I have a different thread going, as I think mine's NW problem is OT from dropping the nap (just started afternoon nursery) BUT I wanted to chime in with some extra mama love because I'm equally sleep-deprived and it just sucks. I'm a mild insomniac from time to time, so when mine wakes, if it's after 2am, I'm up for the day, can't go back to sleep. So I really want a solution too!
A few thoughts on your situation:
1 - Have you tried a GRO clock or similar? It worked wonders for my daughter when we first got it. Over the holidays we were traveling and without it and I think my daughter has forgotten it's role, so I'm having to reintroduce it and remind her of what it means, but she does understand it, and it does help.
2. My DD does not want to be alone right now either and will think of any excuse to make me stay longer. And she gets me all day long, so it's not a needing mommy time thing.

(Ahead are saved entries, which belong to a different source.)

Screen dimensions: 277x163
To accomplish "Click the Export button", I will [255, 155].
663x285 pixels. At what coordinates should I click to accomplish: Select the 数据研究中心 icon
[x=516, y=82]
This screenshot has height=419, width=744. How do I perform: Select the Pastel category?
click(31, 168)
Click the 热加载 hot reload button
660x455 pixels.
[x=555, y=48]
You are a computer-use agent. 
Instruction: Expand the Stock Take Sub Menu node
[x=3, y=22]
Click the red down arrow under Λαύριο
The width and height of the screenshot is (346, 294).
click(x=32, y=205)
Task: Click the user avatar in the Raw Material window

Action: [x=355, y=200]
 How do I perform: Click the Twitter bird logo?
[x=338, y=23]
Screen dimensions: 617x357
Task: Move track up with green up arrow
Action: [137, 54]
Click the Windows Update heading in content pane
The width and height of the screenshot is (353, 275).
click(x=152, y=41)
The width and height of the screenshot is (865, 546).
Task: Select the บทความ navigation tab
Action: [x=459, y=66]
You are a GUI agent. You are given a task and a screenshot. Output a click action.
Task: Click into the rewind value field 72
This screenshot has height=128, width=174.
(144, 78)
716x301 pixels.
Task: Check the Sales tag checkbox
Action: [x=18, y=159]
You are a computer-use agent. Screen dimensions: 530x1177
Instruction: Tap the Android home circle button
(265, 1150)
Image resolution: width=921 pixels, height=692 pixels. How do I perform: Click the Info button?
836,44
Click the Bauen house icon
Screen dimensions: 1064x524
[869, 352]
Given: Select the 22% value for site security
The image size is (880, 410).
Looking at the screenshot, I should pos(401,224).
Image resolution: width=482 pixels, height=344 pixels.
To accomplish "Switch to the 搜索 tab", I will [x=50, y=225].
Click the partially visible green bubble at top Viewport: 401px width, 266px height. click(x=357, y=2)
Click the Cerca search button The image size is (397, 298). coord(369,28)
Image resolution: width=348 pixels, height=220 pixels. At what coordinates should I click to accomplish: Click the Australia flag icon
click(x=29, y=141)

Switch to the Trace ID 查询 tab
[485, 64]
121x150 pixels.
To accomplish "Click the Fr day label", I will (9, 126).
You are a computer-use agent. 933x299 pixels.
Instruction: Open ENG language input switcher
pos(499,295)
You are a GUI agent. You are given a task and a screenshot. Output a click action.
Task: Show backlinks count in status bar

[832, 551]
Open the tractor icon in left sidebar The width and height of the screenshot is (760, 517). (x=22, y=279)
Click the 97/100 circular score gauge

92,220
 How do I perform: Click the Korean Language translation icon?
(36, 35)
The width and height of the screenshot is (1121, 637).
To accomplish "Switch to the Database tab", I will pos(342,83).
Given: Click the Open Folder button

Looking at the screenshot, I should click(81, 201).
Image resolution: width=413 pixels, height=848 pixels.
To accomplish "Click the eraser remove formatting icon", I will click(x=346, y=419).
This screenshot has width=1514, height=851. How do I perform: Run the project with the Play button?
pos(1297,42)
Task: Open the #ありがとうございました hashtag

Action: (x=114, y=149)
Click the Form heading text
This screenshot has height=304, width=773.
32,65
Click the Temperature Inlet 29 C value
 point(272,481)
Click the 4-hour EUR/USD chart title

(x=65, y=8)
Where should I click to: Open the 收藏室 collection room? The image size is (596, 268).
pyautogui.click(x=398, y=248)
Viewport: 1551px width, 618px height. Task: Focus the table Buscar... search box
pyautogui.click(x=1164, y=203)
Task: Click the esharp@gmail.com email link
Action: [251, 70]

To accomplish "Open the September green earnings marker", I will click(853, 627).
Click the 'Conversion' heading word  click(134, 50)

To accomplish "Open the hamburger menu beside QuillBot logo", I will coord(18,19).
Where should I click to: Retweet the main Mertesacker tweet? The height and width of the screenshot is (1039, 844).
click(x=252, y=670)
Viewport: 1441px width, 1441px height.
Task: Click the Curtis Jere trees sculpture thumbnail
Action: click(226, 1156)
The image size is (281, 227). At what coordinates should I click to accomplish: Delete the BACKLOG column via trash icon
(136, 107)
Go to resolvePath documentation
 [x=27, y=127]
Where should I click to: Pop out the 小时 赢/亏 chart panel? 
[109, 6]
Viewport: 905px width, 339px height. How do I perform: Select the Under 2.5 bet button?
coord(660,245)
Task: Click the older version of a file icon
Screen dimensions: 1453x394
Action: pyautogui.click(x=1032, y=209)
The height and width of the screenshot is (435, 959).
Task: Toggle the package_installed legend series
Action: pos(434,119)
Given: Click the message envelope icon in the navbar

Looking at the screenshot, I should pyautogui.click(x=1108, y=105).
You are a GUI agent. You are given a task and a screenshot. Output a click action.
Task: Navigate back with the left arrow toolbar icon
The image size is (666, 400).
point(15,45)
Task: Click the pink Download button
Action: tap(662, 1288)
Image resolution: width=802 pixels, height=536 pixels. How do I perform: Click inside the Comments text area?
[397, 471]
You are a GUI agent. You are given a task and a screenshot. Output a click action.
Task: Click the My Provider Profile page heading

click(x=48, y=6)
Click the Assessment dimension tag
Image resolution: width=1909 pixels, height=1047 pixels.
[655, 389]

I think it's a toddler, I don't want to be alone thing. What I've been using the past few days that seems to help a little bit is checking on her after 1 minute, 5 minutes, 10 minutes. By the 10 minute mark she's usually back asleep without having seen me in a while. I'm hoping if I stay consistent with this, it will reinforce that she is safe, and I am around, and she doesn't need me to come in to fall asleep. I don't know yet whether it will help with the NW, but thought I'd share.
3. I am very clear about the things I'm saying to DD before she goes to bed. Always the same thing: Time for bed. I love you. I will check on you in 1 minute. And I will see you in the morning when it's wake-up time and the sun is on your clock. You need to stay in bed until the sun is up and then you can call for me. Not before then. I love you, and I'll check on you in 1 minute." And then in the repeated visits, "I'm so proud of you for staying in your bed. The star are up and it's sleepy time. I love you and I'll check on you in 5 minutes." Occasionally I get to the 10 minute check, but rarely. I'm hoping the consistent message of it's sleepy time, stay in your bed until the sun comes up will eventually sink in. And then in the morning, on the rare occasion she didn't call for me in the night I make a really big deal of it, and say how proud of her I am. If she did call for me, I say that I'm so tired because she woke me up, and tonight you can sleep all night without calling for me, etc.
4. For the weeks your DH is away, could you co-sleep? Maybe you don't want to go there, but I find when we co-sleep during traveling, and we get back home, it only takes a few nights for DD to go back to sleeping on her own again. And by that time your husband would be back. This might let you get some sleep when you most need it?